▸ INFORMATION SUPPLIED:
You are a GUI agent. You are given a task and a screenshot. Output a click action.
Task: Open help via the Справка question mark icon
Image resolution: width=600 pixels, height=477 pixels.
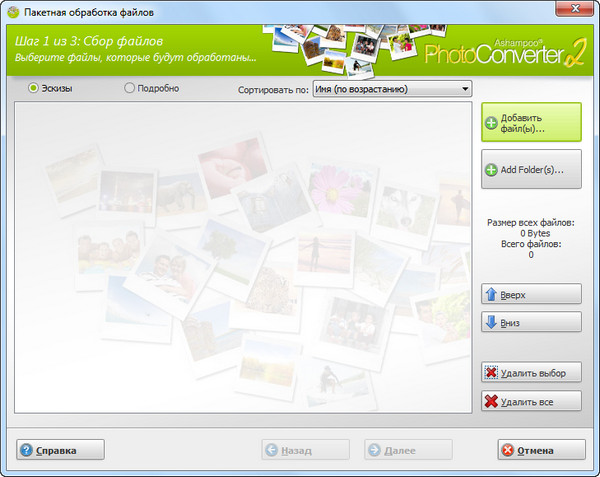point(26,451)
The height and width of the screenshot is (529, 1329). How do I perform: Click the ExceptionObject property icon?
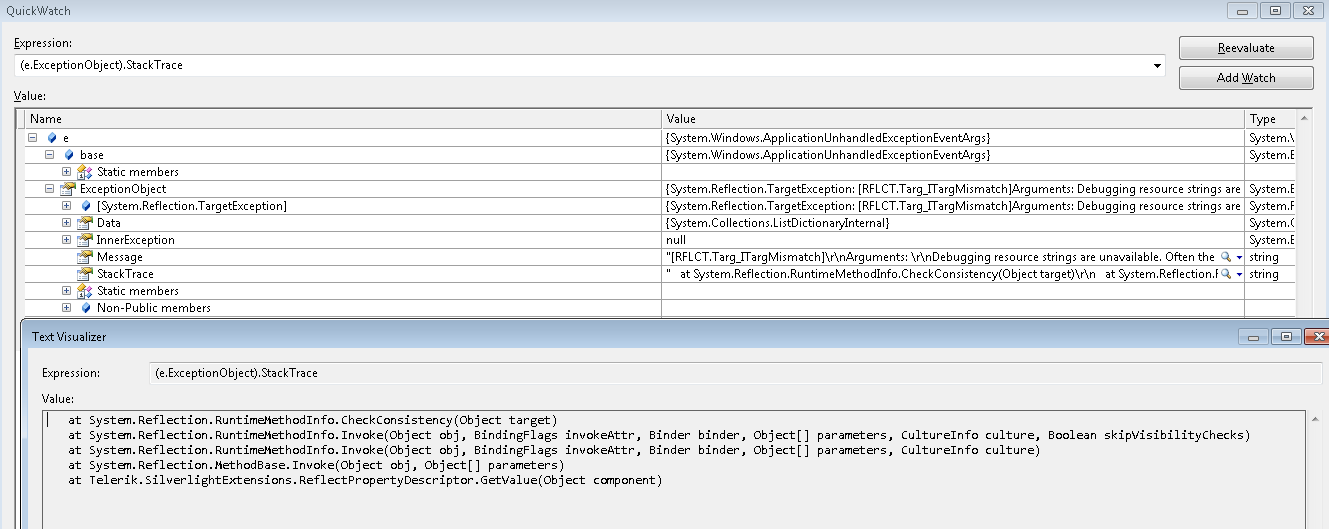pos(69,189)
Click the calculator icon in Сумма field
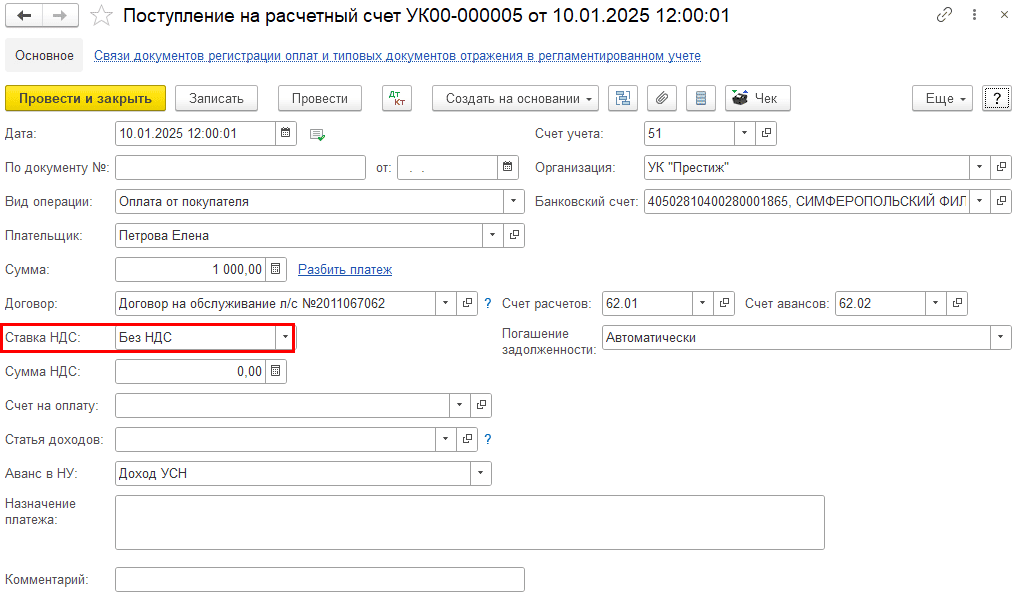Screen dimensions: 1023x607 coord(277,269)
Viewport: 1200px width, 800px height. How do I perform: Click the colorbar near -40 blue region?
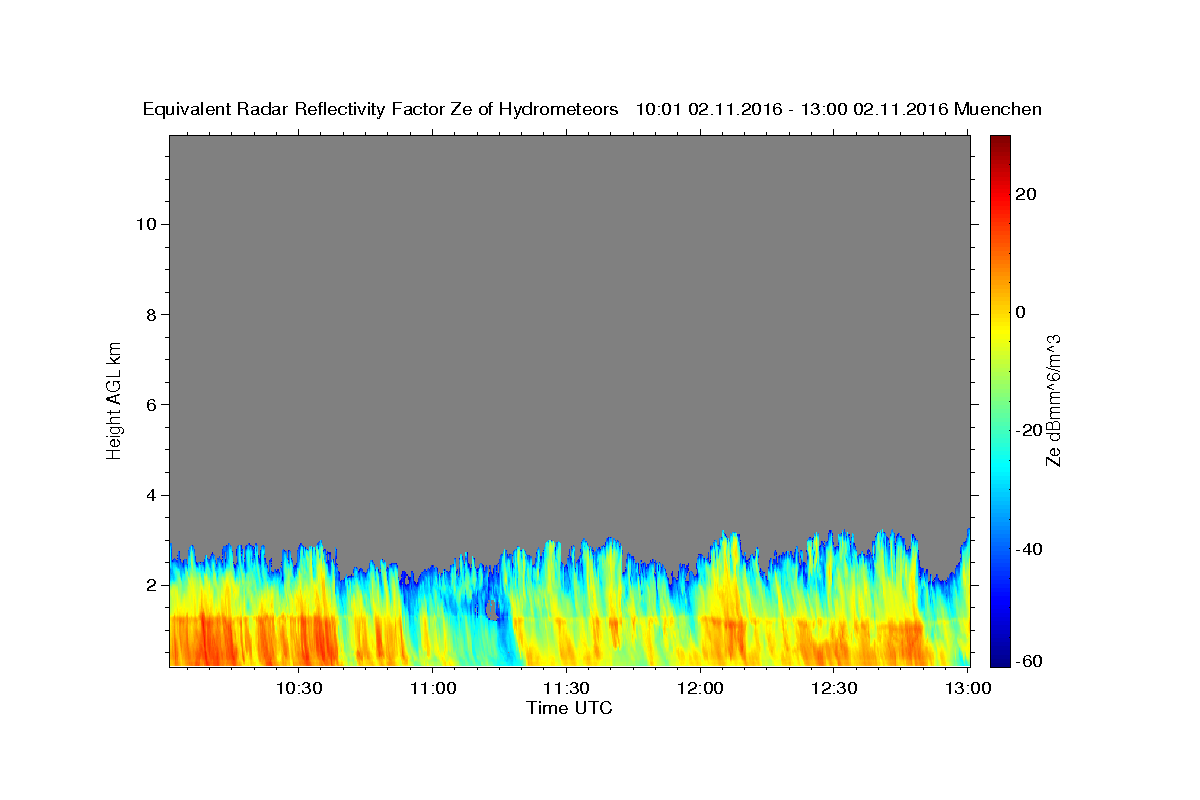(x=1000, y=548)
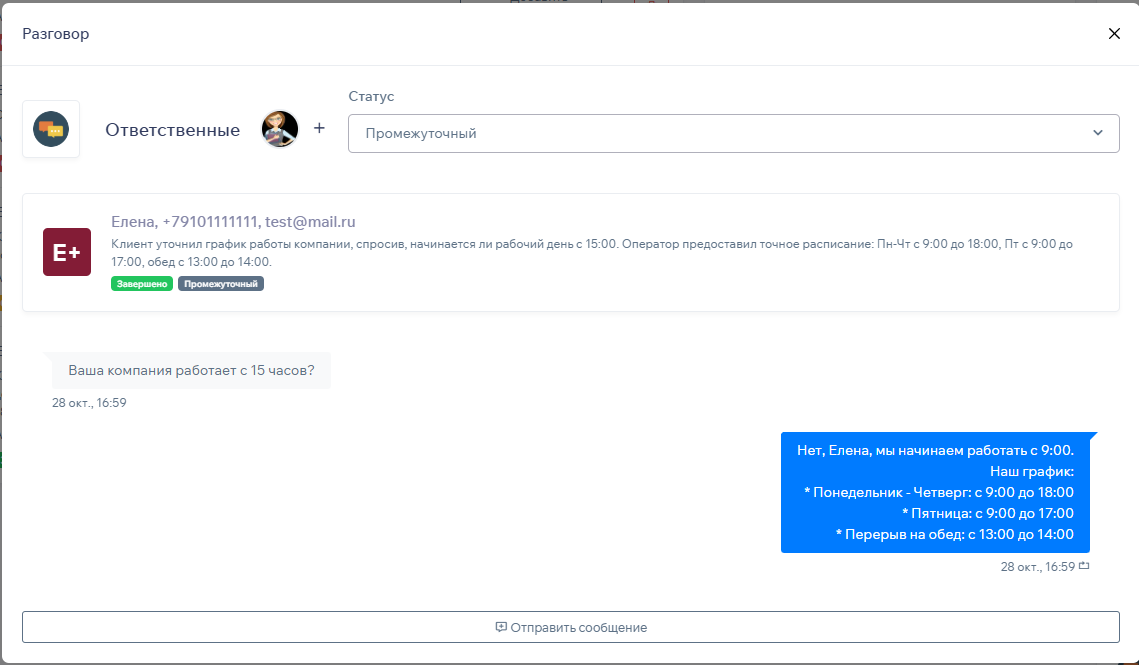Click the grey Промежуточный badge in contact card
This screenshot has height=665, width=1139.
click(x=221, y=284)
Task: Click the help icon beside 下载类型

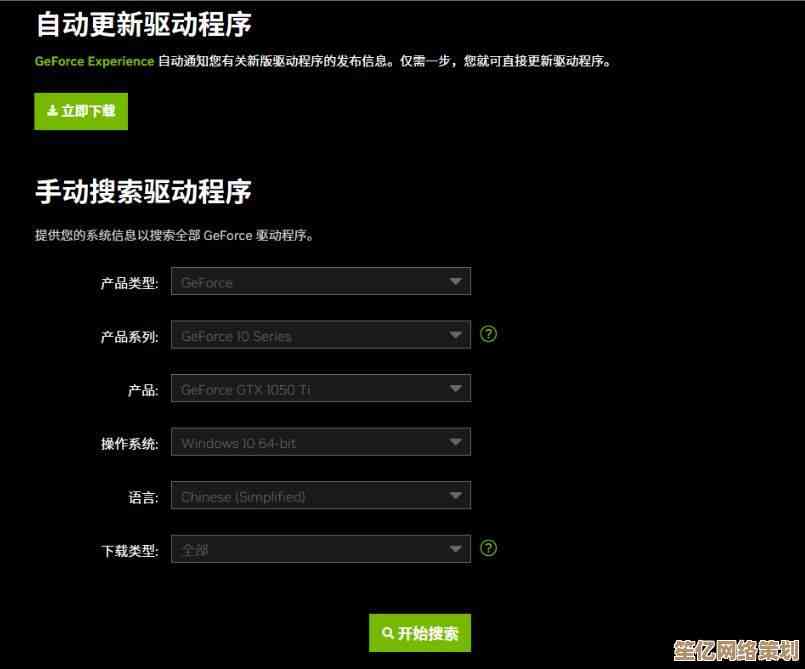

▸ TASK DETAILS:
Write out the entries above verbatim; the pictures do not belong in your copy.

▸ REPLY:
You are a GUI agent. You are given a task and a screenshot. Output a click action.
Task: Open help via the Справка question mark icon
Image resolution: width=600 pixels, height=477 pixels.
point(26,451)
The height and width of the screenshot is (529, 1329). How do I perform: Click the ExceptionObject property icon?
pos(69,189)
Click the calculator icon in Сумма field
Screen dimensions: 1023x607 coord(277,269)
Viewport: 1200px width, 800px height. How do I perform: Click the colorbar near -40 blue region?
(x=1000, y=548)
Click the grey Промежуточный badge in contact card
This screenshot has height=665, width=1139.
click(x=221, y=284)
Task: Click the help icon beside 下载类型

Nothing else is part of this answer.